* **Dataset records**

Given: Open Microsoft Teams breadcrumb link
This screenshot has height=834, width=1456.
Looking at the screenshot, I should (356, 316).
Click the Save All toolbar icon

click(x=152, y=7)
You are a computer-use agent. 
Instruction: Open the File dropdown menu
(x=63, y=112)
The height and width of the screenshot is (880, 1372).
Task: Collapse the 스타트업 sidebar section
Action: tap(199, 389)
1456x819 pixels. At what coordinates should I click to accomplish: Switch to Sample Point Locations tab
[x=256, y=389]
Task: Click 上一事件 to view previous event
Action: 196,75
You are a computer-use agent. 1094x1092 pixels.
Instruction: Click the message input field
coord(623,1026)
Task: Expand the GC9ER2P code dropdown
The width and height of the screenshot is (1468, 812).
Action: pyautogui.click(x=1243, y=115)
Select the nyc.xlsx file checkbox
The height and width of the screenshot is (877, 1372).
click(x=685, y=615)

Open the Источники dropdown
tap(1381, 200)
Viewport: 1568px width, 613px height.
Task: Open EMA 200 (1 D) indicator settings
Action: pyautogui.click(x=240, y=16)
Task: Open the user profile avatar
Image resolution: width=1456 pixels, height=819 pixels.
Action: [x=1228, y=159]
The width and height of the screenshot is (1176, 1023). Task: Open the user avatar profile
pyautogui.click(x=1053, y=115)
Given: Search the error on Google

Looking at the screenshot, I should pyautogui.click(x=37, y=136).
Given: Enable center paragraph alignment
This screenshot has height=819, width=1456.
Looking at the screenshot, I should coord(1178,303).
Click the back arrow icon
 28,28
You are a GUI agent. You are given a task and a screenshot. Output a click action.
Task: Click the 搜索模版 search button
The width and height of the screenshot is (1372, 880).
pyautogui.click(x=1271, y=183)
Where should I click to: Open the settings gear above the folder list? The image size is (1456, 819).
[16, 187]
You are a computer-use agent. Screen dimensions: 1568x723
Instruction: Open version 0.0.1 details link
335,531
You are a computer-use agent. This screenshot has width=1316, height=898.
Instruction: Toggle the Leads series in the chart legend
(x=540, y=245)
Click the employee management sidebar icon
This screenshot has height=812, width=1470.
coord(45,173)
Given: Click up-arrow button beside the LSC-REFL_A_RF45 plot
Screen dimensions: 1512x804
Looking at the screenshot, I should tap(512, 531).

* **Your task**
Copy out, from the records above, every line that holds the string "computer".

* **Your solution**
You are a computer-use agent. 
You are a computer-use agent. 1094x1092 pixels.
You are a computer-use agent. Screen dimensions: 1568x723
You are a computer-use agent. This screenshot has width=1316, height=898.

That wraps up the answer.